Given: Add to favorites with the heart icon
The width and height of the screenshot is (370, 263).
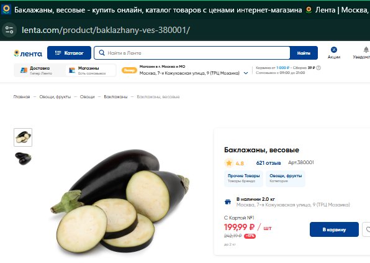Looking at the screenshot, I should [367, 229].
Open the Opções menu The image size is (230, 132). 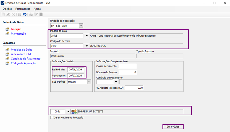7,9
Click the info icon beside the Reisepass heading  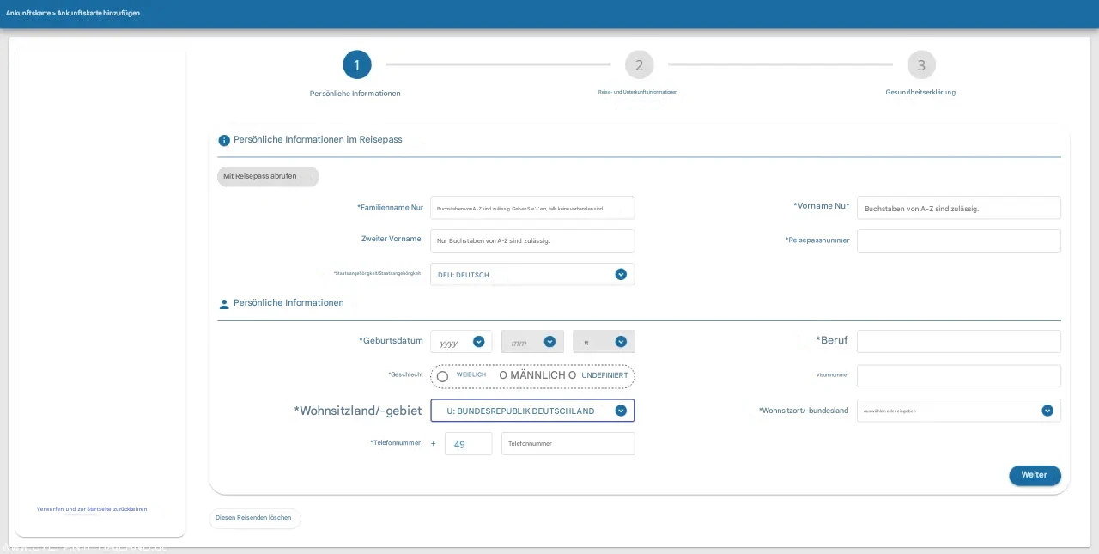pos(224,140)
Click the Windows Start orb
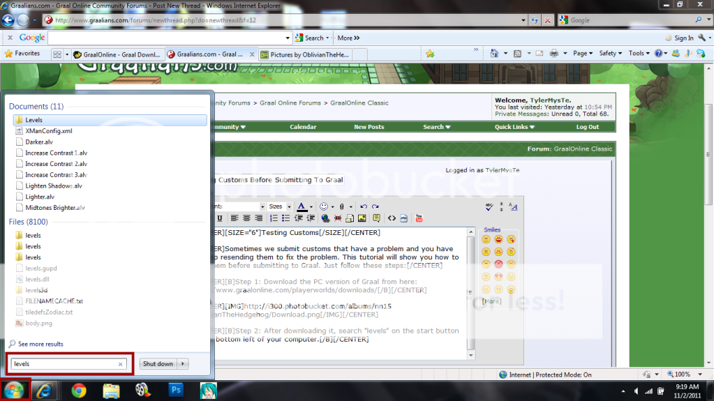This screenshot has height=401, width=714. pos(14,390)
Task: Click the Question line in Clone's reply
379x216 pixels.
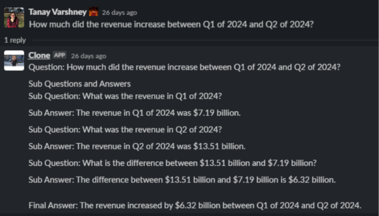Action: coord(185,67)
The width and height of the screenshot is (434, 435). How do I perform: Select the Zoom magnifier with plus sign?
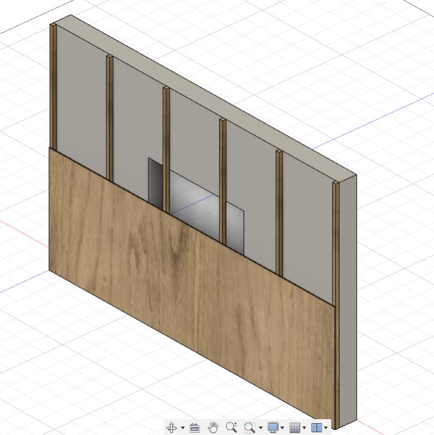tap(231, 428)
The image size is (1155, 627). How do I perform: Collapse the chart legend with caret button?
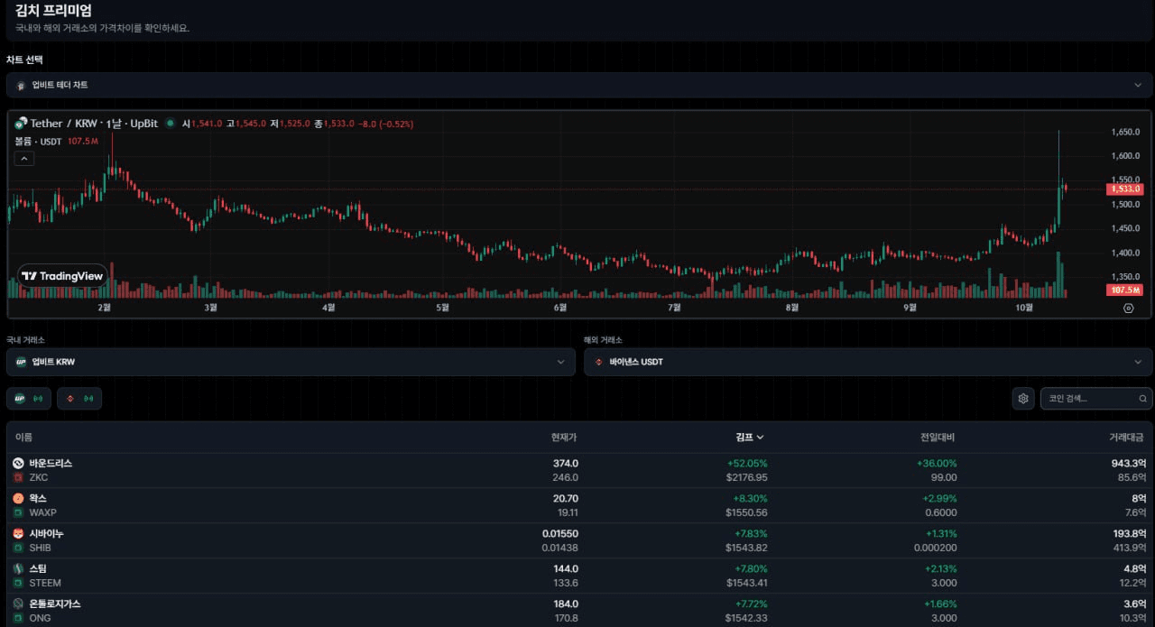[x=24, y=159]
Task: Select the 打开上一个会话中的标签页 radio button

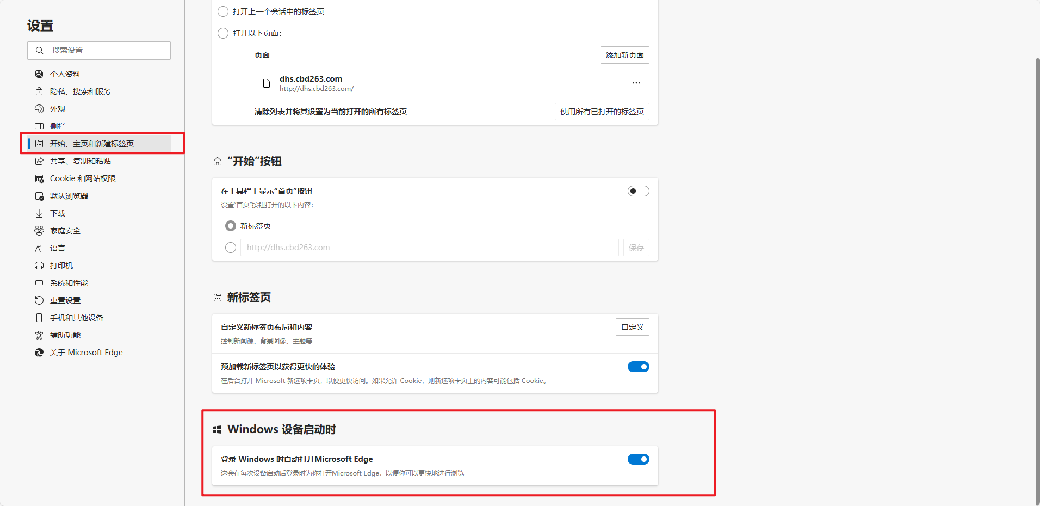Action: [x=222, y=11]
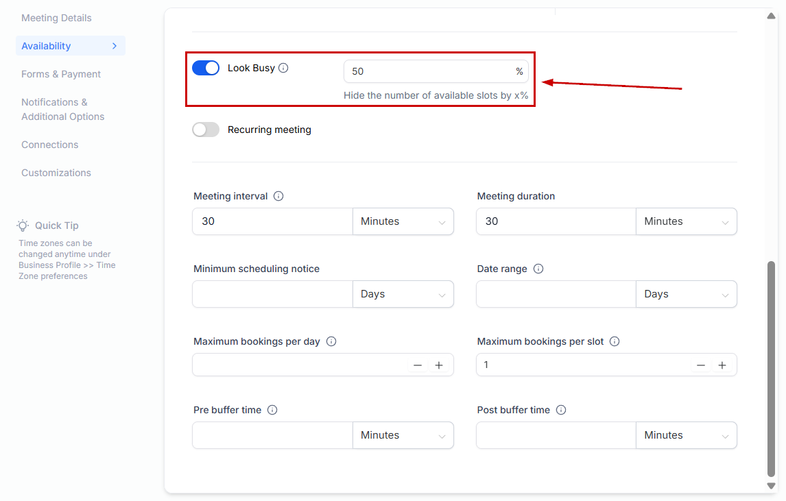Click info icon beside Meeting interval

(278, 196)
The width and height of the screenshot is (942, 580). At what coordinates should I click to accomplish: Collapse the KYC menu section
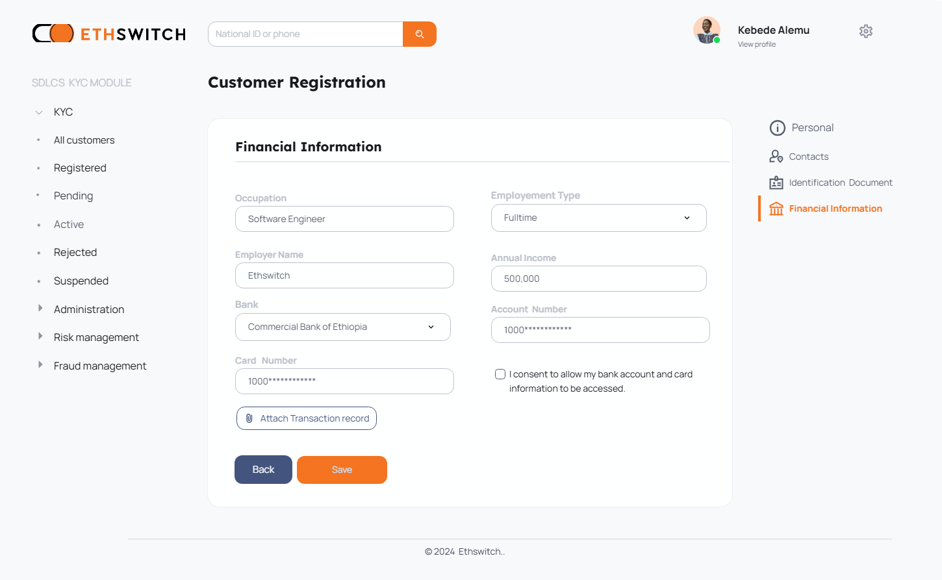pos(39,112)
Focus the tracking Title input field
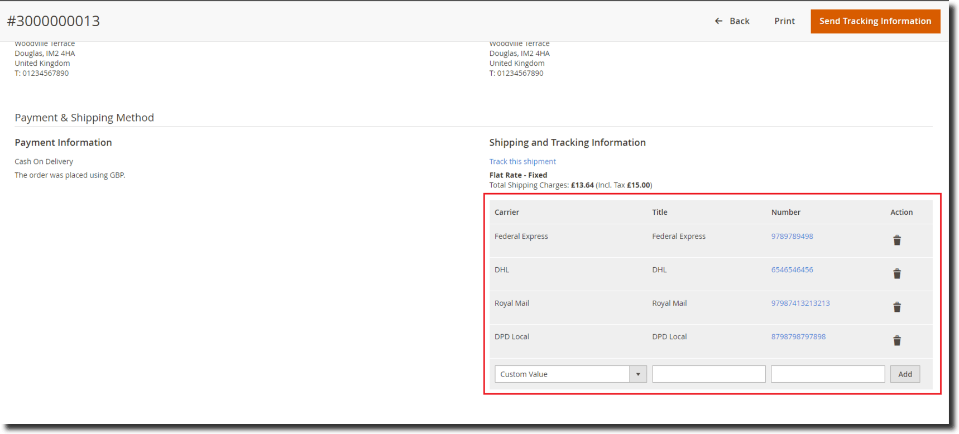Image resolution: width=959 pixels, height=434 pixels. (x=708, y=374)
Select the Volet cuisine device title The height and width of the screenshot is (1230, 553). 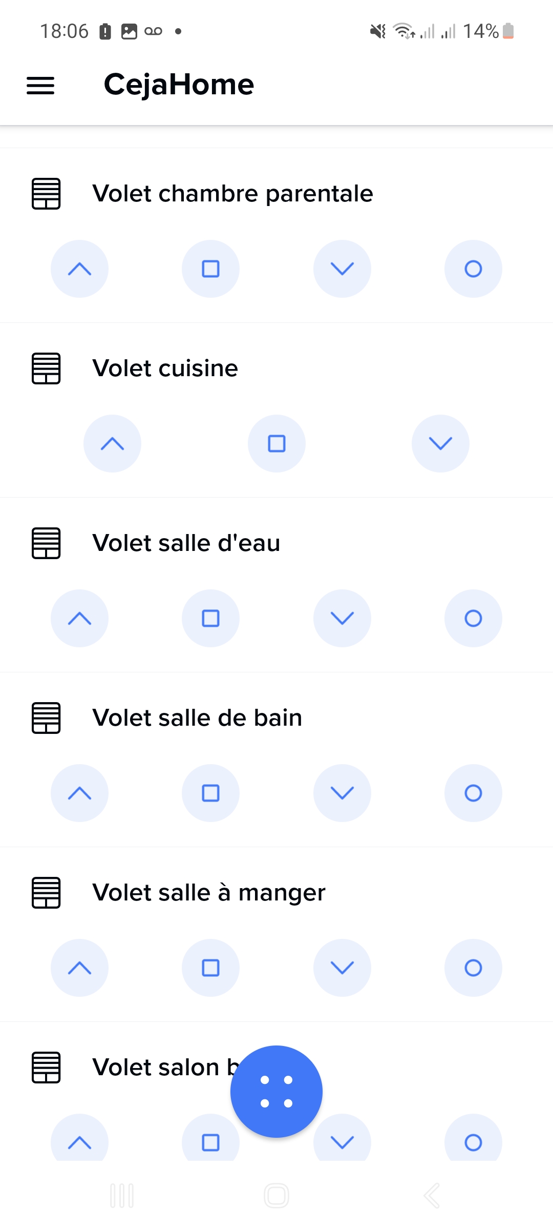click(165, 368)
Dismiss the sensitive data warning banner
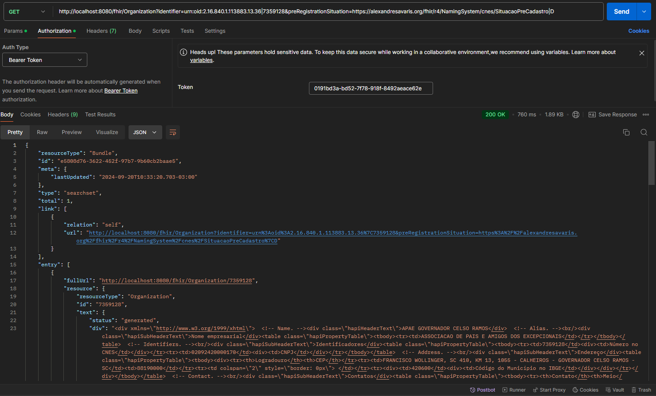The height and width of the screenshot is (396, 656). pyautogui.click(x=641, y=53)
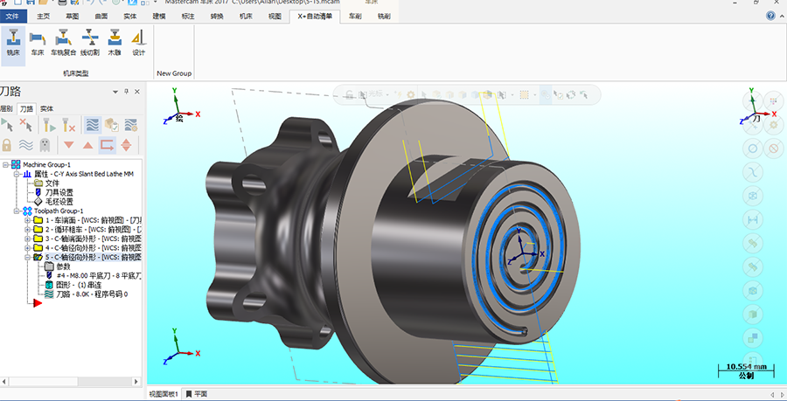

Goal ▸ Rewrite the rows in the part that opens with the line containing "The image size is (1155, 627)." and closes with the line containing "Image resolution: width=959", substituting "chevron button" for "caret button" and leaving everything else unchanged. Omit the pictures from your output.

Answer for this exercise ▸
The image size is (1155, 627). How do I perform: Collapse the chart legend with chevron button?
[x=24, y=159]
Task: Select the 打开上一个会话中的标签页 radio button

Action: [x=222, y=11]
Click info icon beside Meeting interval

(278, 196)
The width and height of the screenshot is (942, 580). At what coordinates should I click to accomplish: Collapse the KYC menu section
pos(39,112)
Focus the tracking Title input field
Image resolution: width=959 pixels, height=434 pixels. (x=708, y=374)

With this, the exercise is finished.